By: Luke Jones, Published on February 15, 2018 03:04 PM, Last Update on February 15, 2018 12:05 PM
British Columbia is continuing to revamp its auto insurance market in the wake of EY’s August 2017 report that shows the Insurance Corporation of British Columbia (ICBC) is in financial trouble. The latest measure is a new dispute resolution system for auto insurance, specifically focusing on first-party accident benefits disputes.
Additionally, resolving claims from minor injuries will also fall under the new system. However, the B.C. Ministry of the Attorney General has not given details and says the program has yet to be worked out.
The ministry says motor vehicle injury claims will be handed to the civil resolution tribunal (CRT) from 2019. Currently, the CRT is only in charge of condo disputes and small claims disputes under $5,000.

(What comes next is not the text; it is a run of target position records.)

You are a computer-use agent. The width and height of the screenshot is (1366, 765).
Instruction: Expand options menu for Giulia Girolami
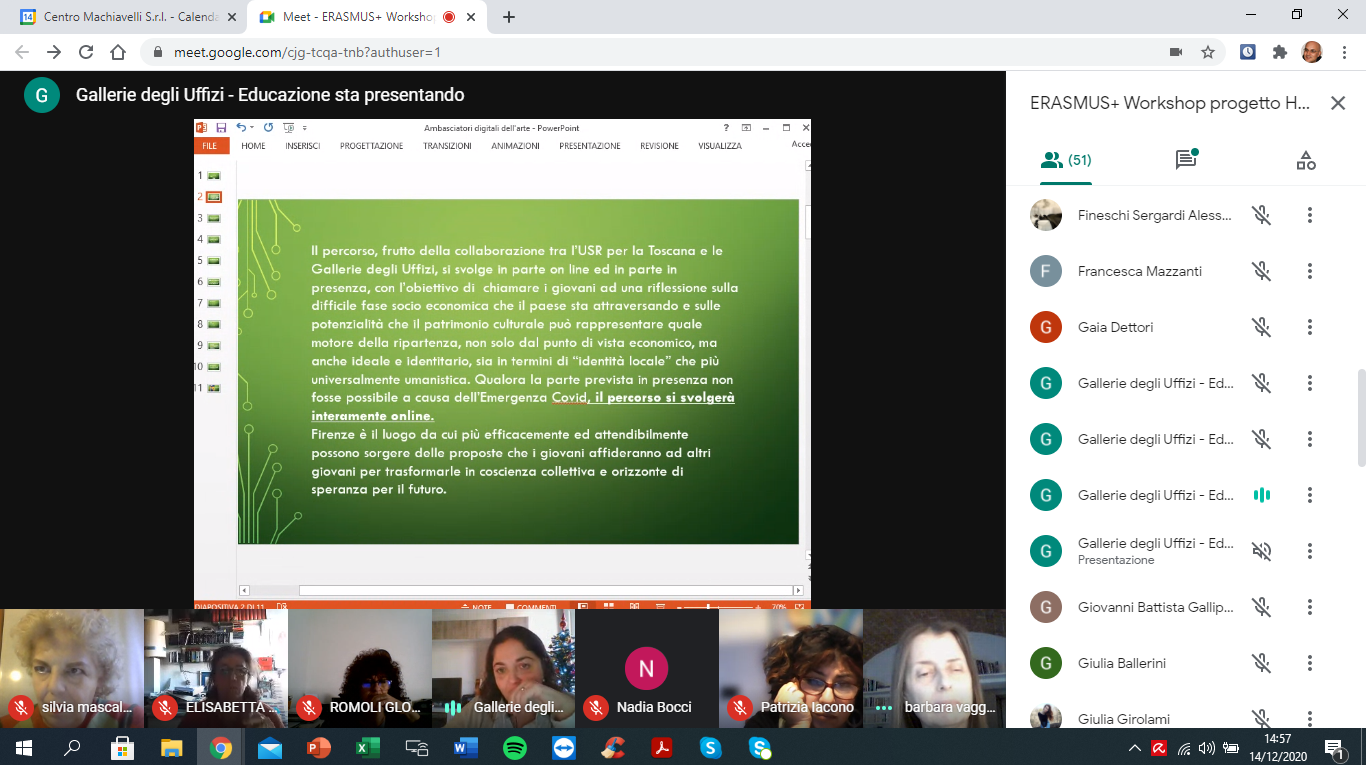1309,719
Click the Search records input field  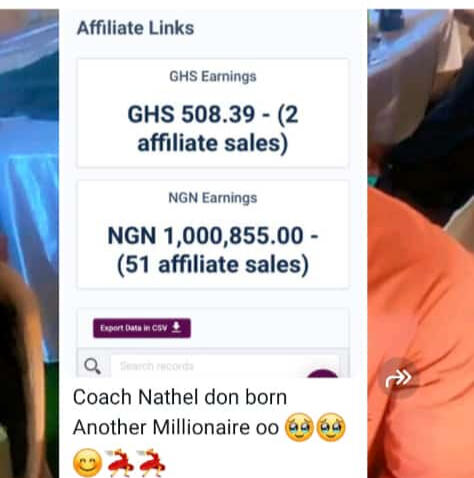coord(225,366)
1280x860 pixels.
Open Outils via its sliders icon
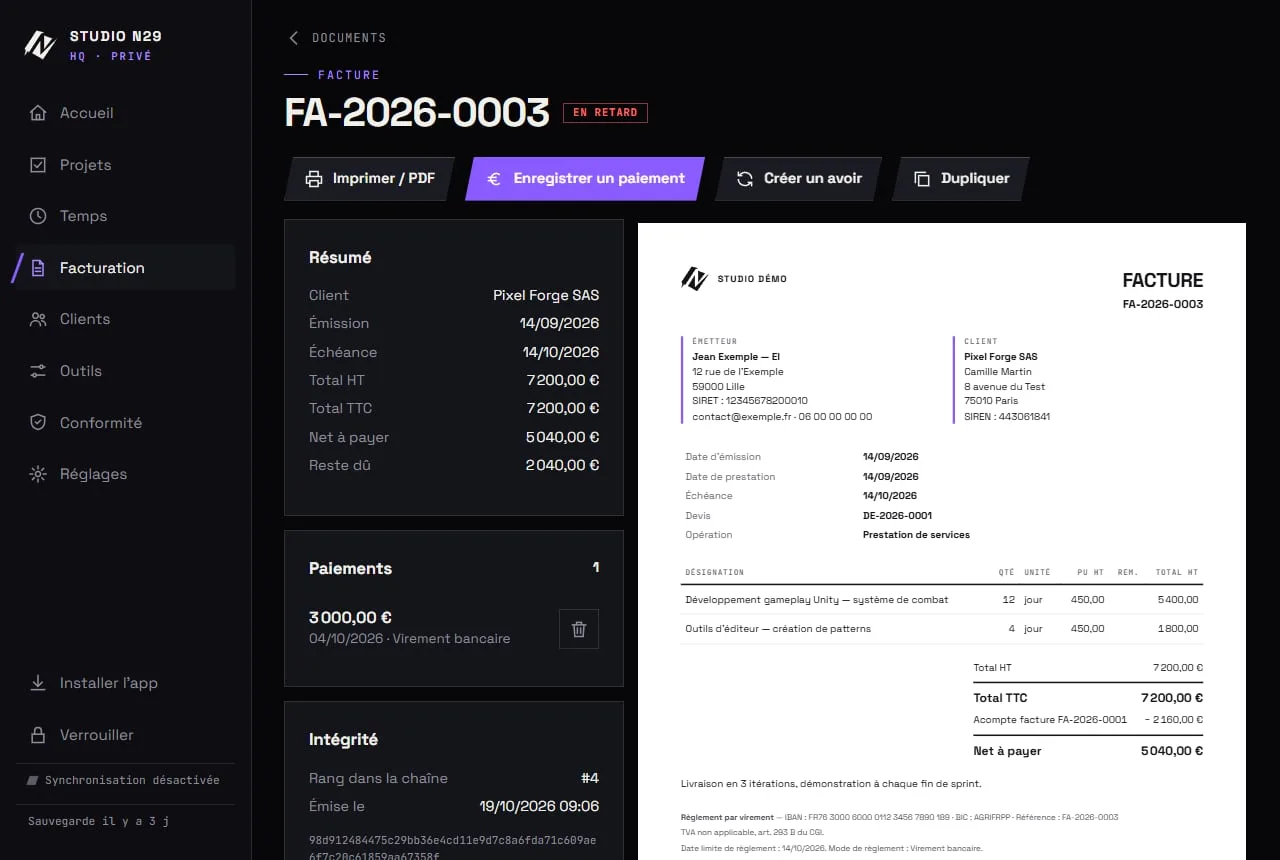click(38, 371)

“While there is still consultation required in order to work out the specifics related to the role of the CRT, the expectation is that it would focus on accident benefits and minor injury claim resolution, including disputes around the classification of an injury,” a spokesperson for Attorney General David Eby told Canadian Underwriter Friday.
The summer 2017 report showed ICBC was in financial danger and would need to raise auto insurance rates by 30% just to break even. Since the report, there has been a lot of blaming, but little action. The B.C. government blamed the previous Liberal government for taking billions of dollars from the insurer when there was a surplus.
Attorney General, David Eby, has said premiums will not increase by 30%, but until this week offered no course to rehabilitate the ICBC. The recent confirmation the company lost $935 million over nine months of its fiscal year, which will increase to $1.3 billion next quarter has pressed the urgency of the situation.